Я испугался не количества работы, хотя и она сделана была лишь на пятую часть, я вдруг понял и ужаснулся самому себе, тому, что мне могло прийти в голову, что я поверил, будто у меня хватит любви на всех этих людей, хватит сил всех их полюбить, — у меня одного. Я ведь на это подрядился, именно это обещал Господу, а не простую запись их исповедей. Я увидел, как мало во мне любви; я просто писал и писал, иногда мне было интересно, и тогда я слушал и писал с удовольствием, иногда — не очень; я относился к больным хорошо, сочувствовал им, гордился, что и те, кто мне любопытен и кто нет, для меня равны, но разве здесь была любовь?

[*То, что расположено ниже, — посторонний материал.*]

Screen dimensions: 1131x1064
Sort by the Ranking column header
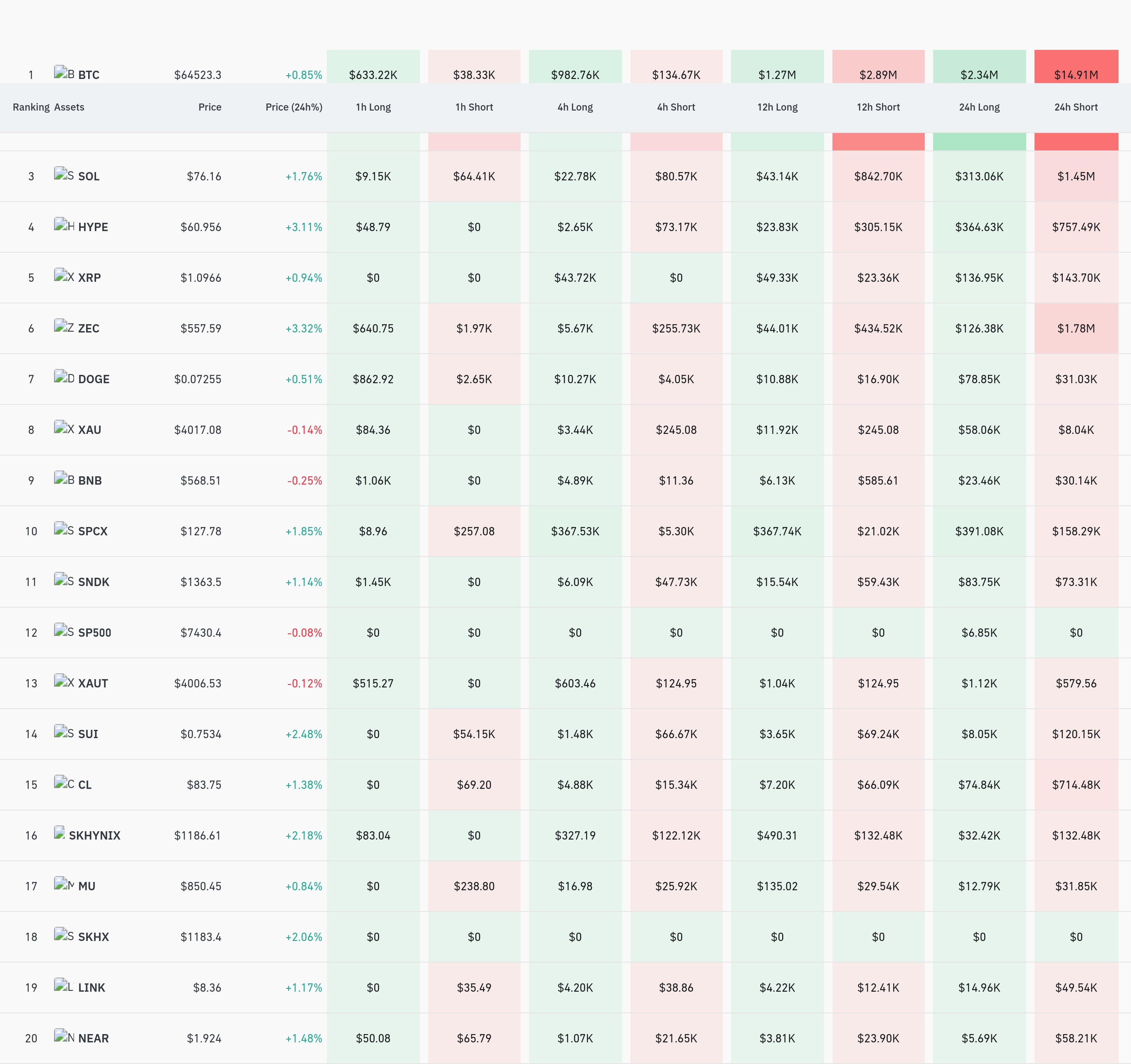coord(31,107)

И сразу же я понял, что они все, вся очередь давно знает, что я самозванец, не питает никаких иллюзий насчет того, что во мне нет и не может быть столько любви, что я обычный человек, не лучше и не хуже остальных. И все же они не расходились, по-прежнему день за днем стояли у моей кровати. И я знал, почему они будут вот так стоять, пока не наступит конец. В них до сих пор жила надежда на чудо, ведь Господь мог дать мне эту любовь. Они видели: навсегда Он ушел, бросив человека, или еще только уходит, так и так Он дальше и дальше от них, и они тоже дальше и дальше от Него, и все равно они стояли у раздачи, веруя, что им достанется хлеба любви. Того хлеба, которым Господь питал человека со времен Адама, но который не сделал человека лучше, столько в нем было зла. В самом деле, что стоило Господу меня обелить, сделать, чтобы я перестал быть самозванцем, — ведь я и вправду хотел добра; если же нет, то и без чуда вместе, среди своих, стоять им было теплее. И потом, они уже начали любить друг друга и боялись разрыва. В жизни они теряли чересчур много и часто, чтобы не бояться этого.

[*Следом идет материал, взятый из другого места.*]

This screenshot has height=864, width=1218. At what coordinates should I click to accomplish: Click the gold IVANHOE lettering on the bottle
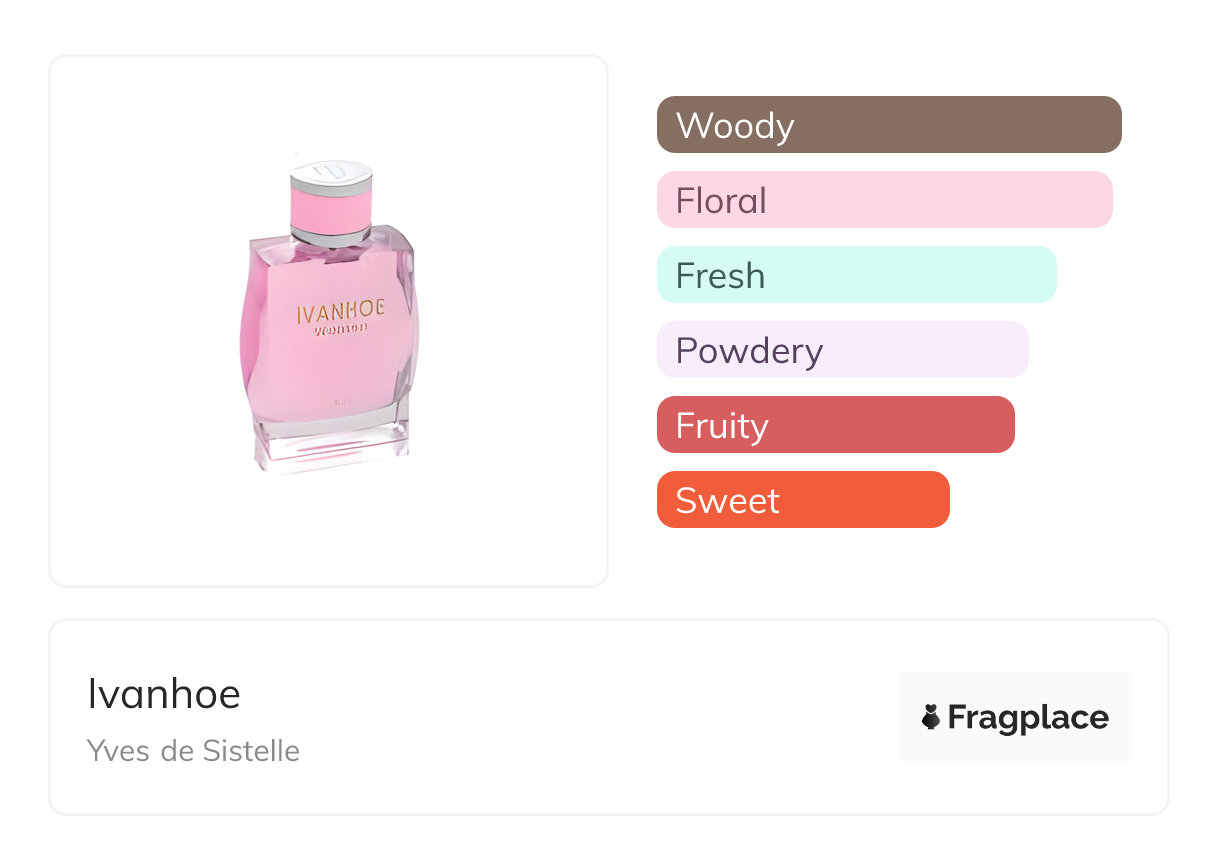click(341, 310)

Как ни странно, но я только теперь понял, насколько по-разному больные и я тогда смотрели на мир. Я мечтал их спасти, показав Богу, сколько любви может быть в человеке, то есть он, человек, может, способен полюбить совсем для него далеких и чужих людей — старых, грязных, уродливых стариков. Господь, как бы говорил я, Ты решил их оставить, бросить, а я подобрал, взял под свое крыло, — тут, конечно же, был Господу укор, я словно говорил ему: смотри, я буду Твоим учителем в любви. И бунт против Бога здесь тоже был; почему, стоит нам захотеть быть лучше, чем мы созданы от природы, мы сразу же идем против Него, неужели и в хорошем у нас тоже есть предел, граница, и мы не должны ее переступать?

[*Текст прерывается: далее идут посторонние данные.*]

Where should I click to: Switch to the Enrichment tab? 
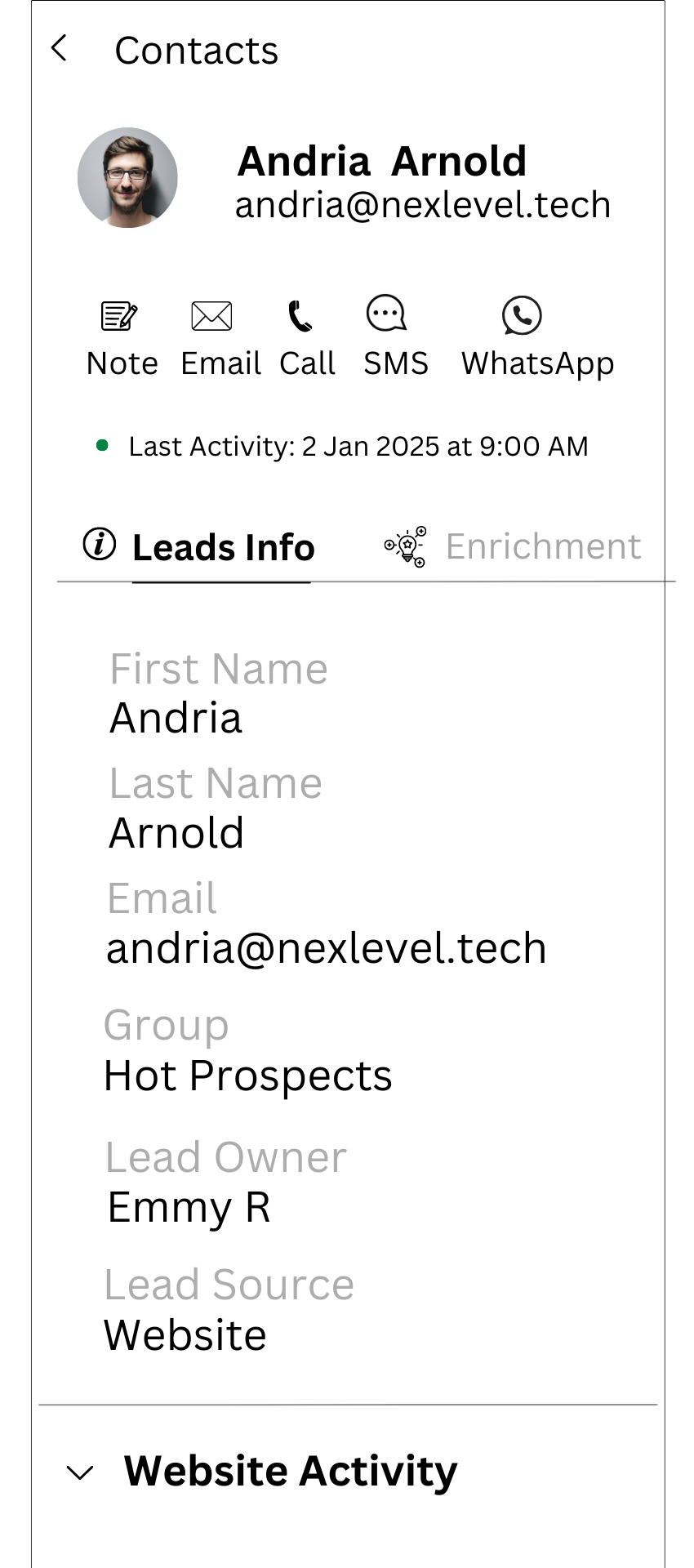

Больные же уповали лишь на Бога, я не знаю, молились ли они ему и как они ему молились, по большей части они ведь были атеисты, но слышал, что они говорили Господу, что я хороший, очень хороший человек, что я хочу их всех полюбить и, может быть, стоит мне в этом хотя бы чуть помочь, — ведь я уже дал им много любви, в них эта любовь есть и сейчас; это моей любовью, говорили они Богу, они начали жалеть друг друга. То есть моя любовь — не ложная, не фарисейская, и они просили Бога, считали справедливым, если Он сотворит чудо — даст, добавит мне любви, чтобы ее хватило на каждого. Всё с любовью, что я хотел, они оставили, не изменили тут ничего, только убрали, что я — сам, убрали мой укор, мою гордыню, мой бунт; это больше не должна была быть любовь человека к человеку, а любовь Бога к человеку, но через человека явленная.

* * *

Кто знает, может быть, Господь и услышал молитвы больных, но дело касалось не столько их, сколько меня, и Он ждал, когда я сам обращусь к Нему, сам попрошу, а у меня не было сил ни на жизнь, ни на веру в чудо. Я по-прежнему работал, но с каждым днем записи давались мне все тяжелее, меня охватила апатия, в общем, стало безразлично, пишу я исповеди или не пишу, я словно забыл смысл своей работы, просто делал ежедневный урок — и все.

Впрочем, возможно, что апатия, безразличие были связаны с тем, что просто приближался новый припадок. Моим прежним, еще добольничным приступам, за неделю и раньше предшествовали похожие вещи. Припадок действительно пришел, но был не обычным: сознание тускнело медленно и постепенно, не гладко, а будто мерцая, временами я отчетливо понимал, где я, даже мог говорить, потом оно снова уходило, это не было обрывом, скорее напоминало те дни, когда меня начали глушить большими дозами лекарств и я все никак не мог к ним приспособиться.